Supplied data Block Start

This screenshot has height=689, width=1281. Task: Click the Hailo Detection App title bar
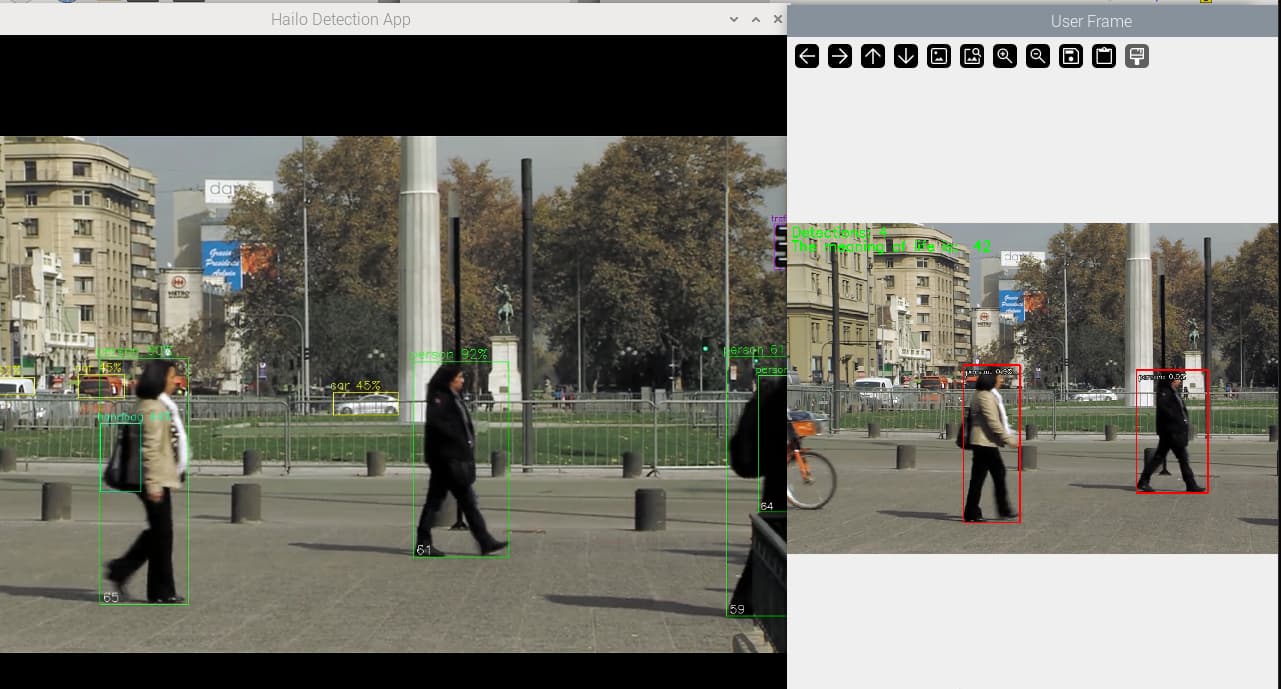point(340,20)
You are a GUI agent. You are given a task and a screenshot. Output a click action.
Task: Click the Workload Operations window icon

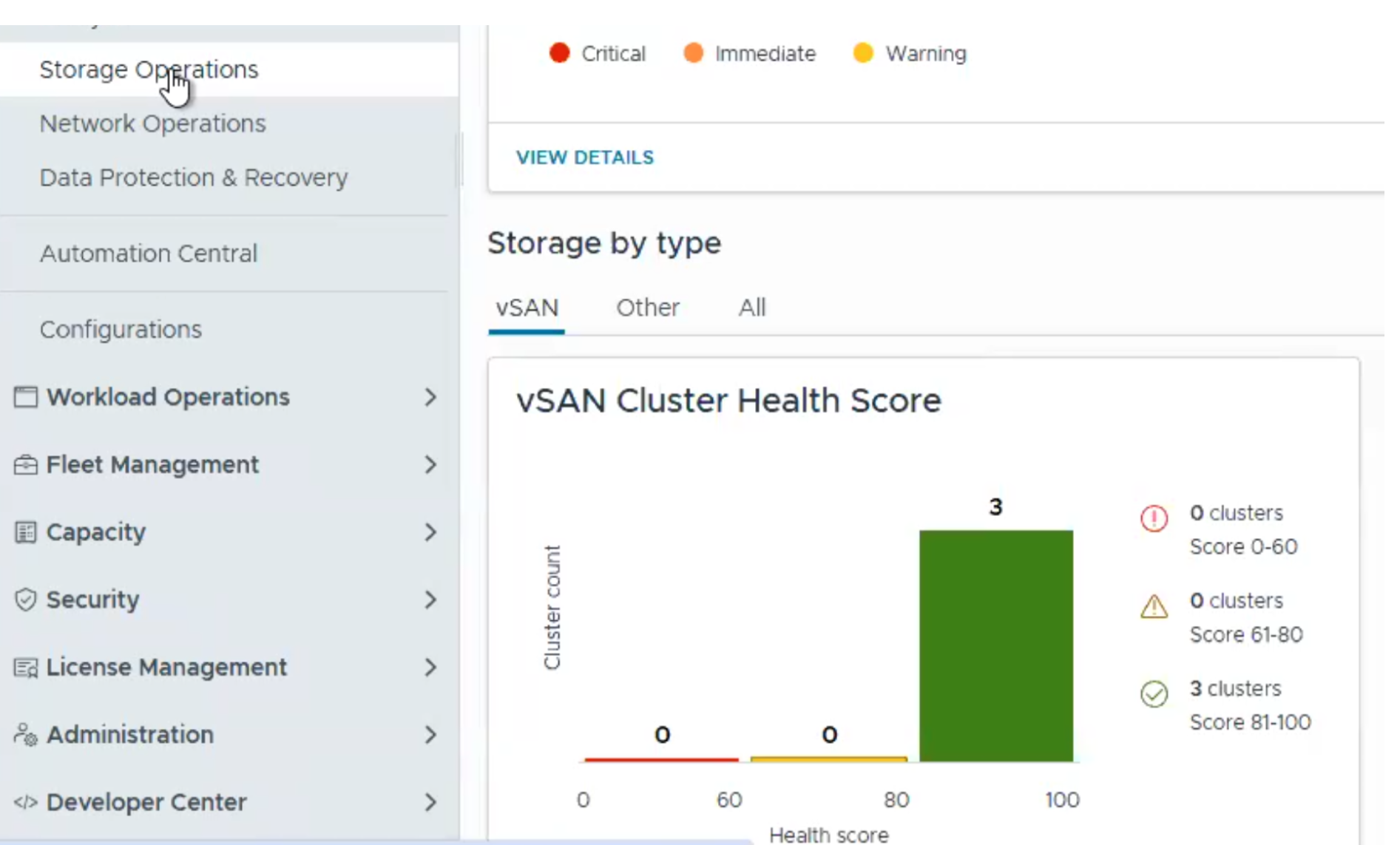coord(25,397)
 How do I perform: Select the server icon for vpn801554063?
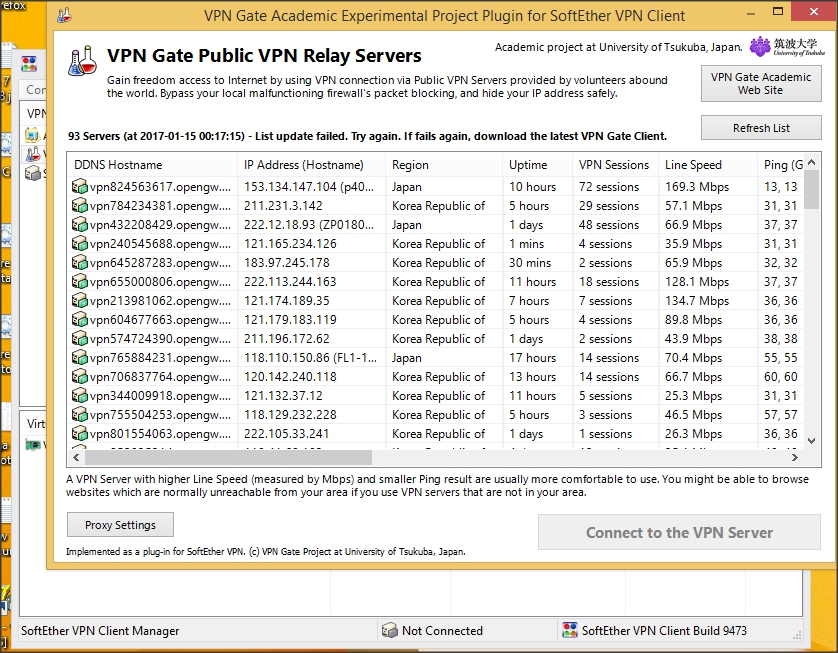80,434
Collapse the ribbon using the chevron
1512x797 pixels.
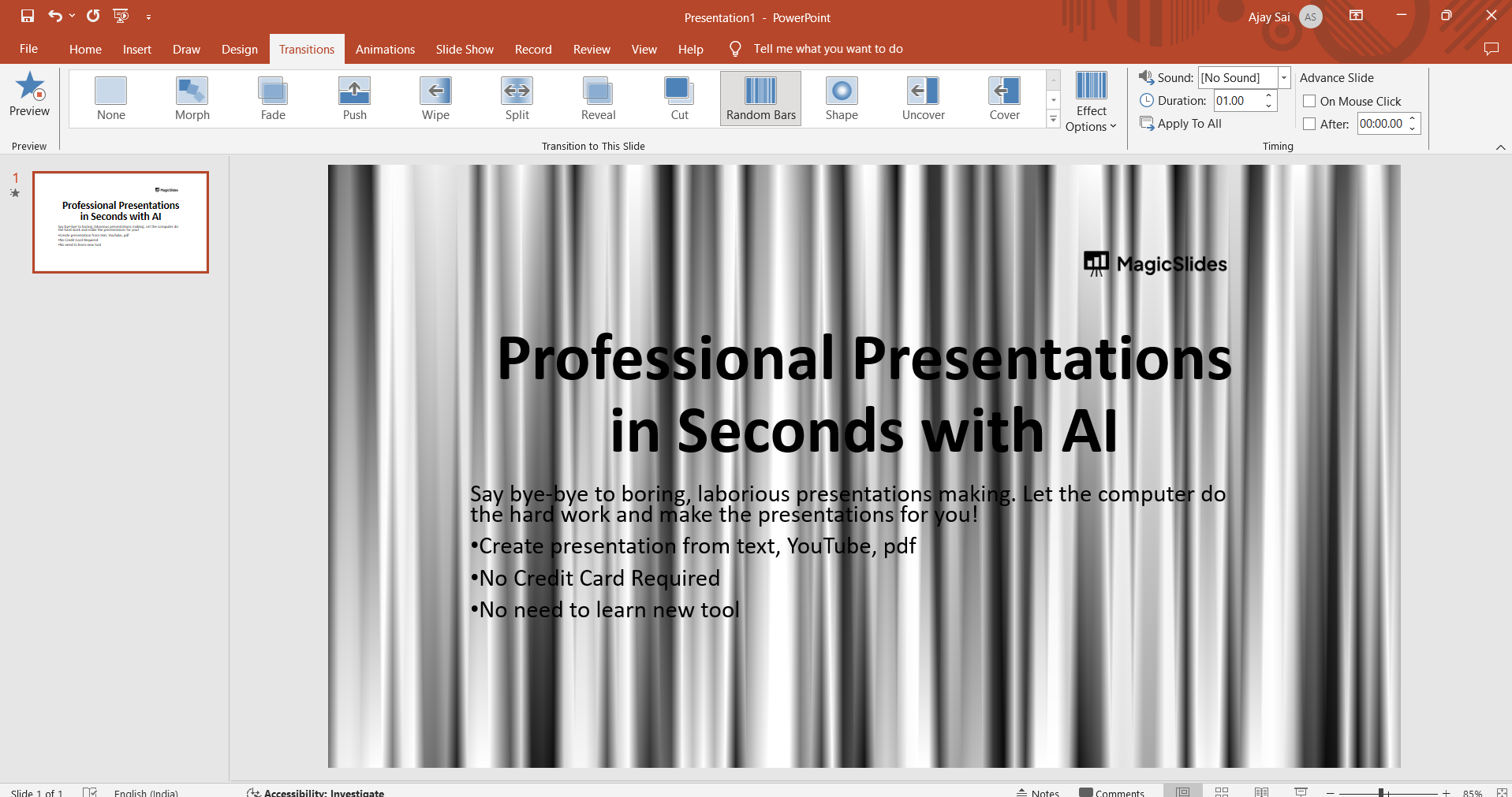click(x=1500, y=147)
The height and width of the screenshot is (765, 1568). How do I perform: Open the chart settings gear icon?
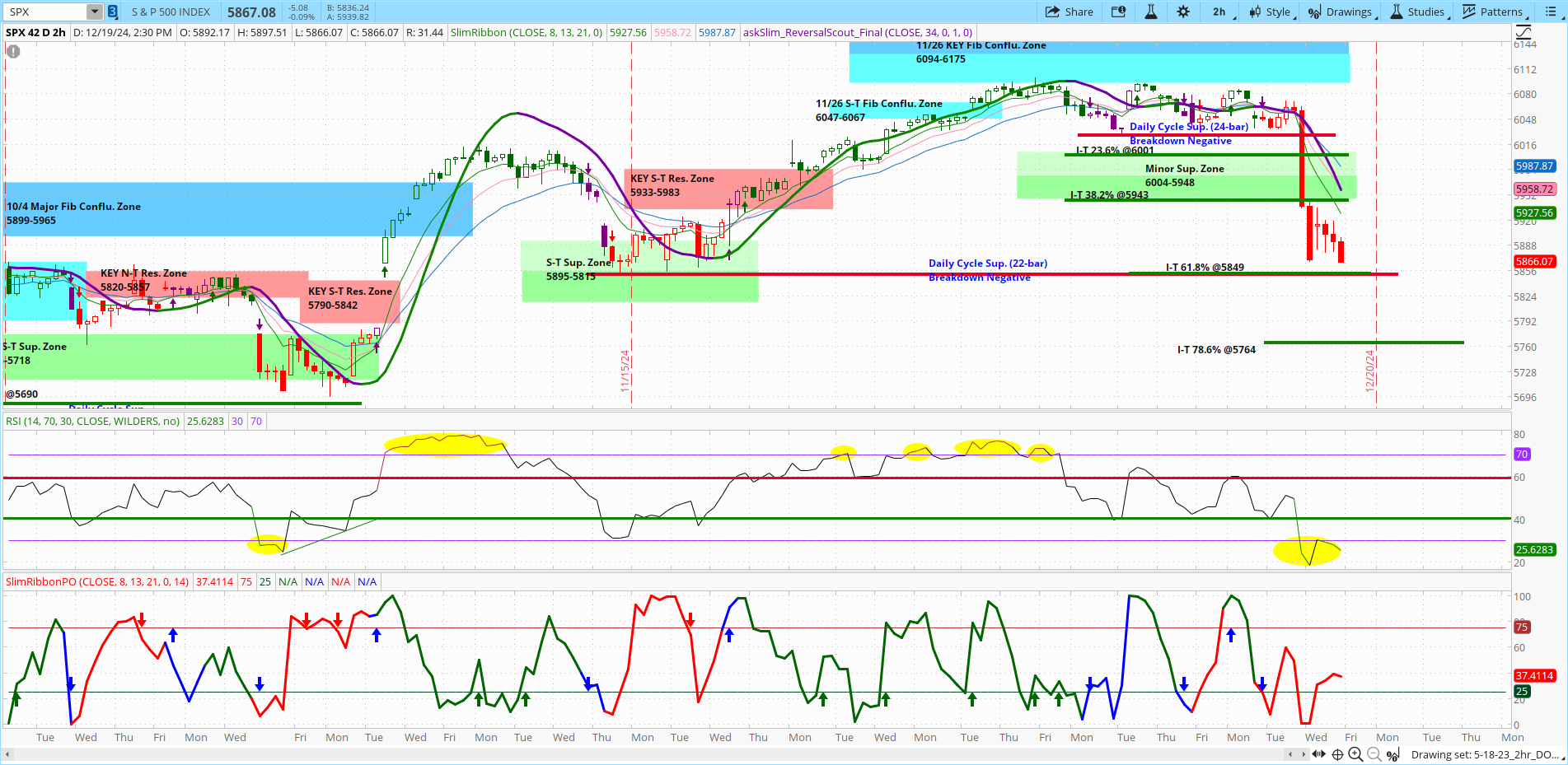click(x=1183, y=12)
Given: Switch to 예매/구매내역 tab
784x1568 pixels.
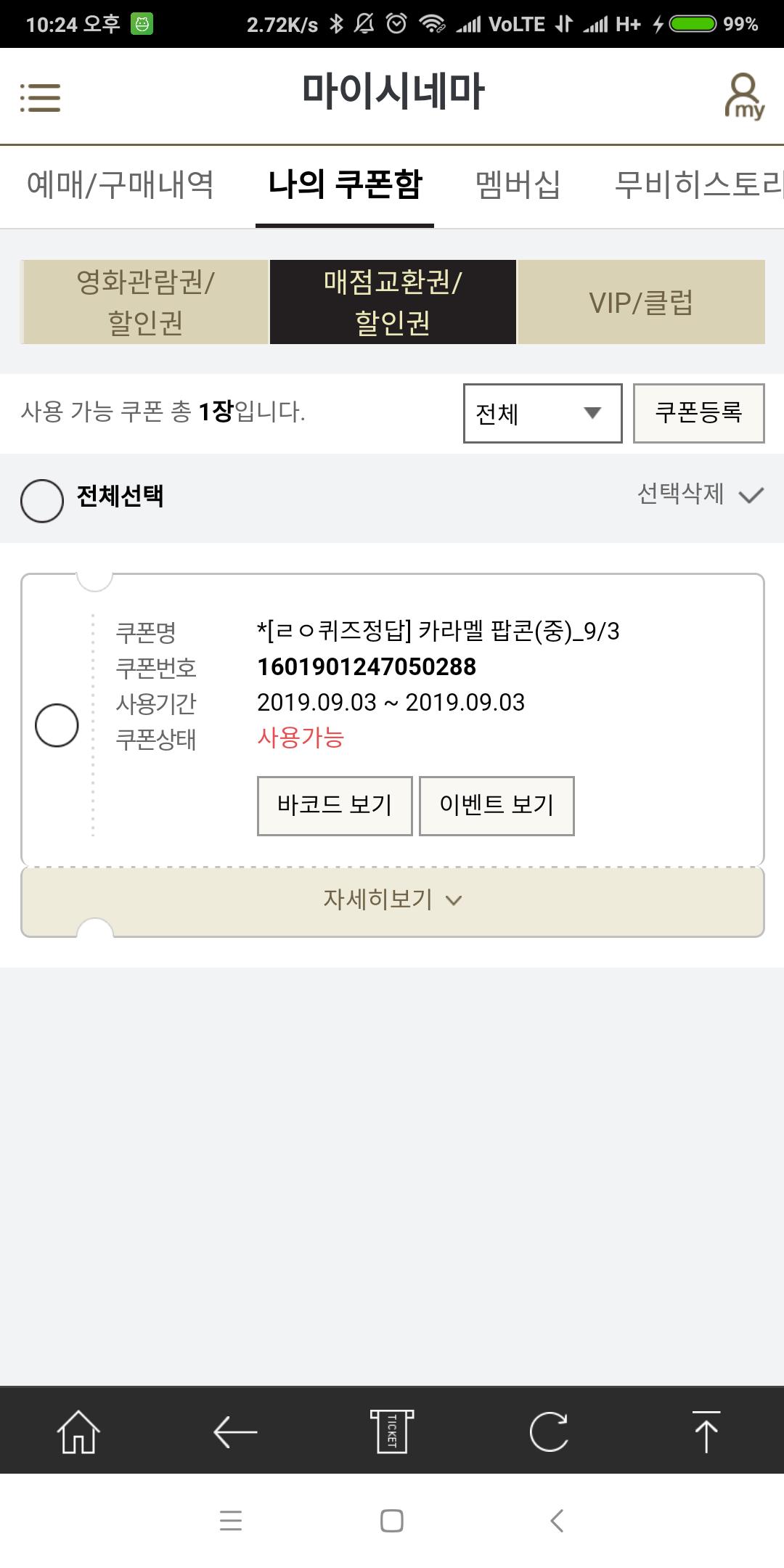Looking at the screenshot, I should coord(121,184).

Supplied data Block End

• _Exercise brief_:
Please write out every entry exactly, but skip the pictures.

• _Response to the task_:
This screenshot has height=689, width=1281. Task: Click the Hailo Detection App title bar
point(340,20)
You are a GUI agent. You are given a task and a screenshot. Output a click action.
Task: Click the Workload Operations window icon

coord(25,397)
 How do I perform: Select the server icon for vpn801554063?
80,434
Collapse the ribbon using the chevron
1512x797 pixels.
click(x=1500, y=147)
The height and width of the screenshot is (765, 1568). How do I perform: Open the chart settings gear icon?
click(x=1183, y=12)
Given: Switch to 예매/구매내역 tab
784x1568 pixels.
Looking at the screenshot, I should coord(121,184).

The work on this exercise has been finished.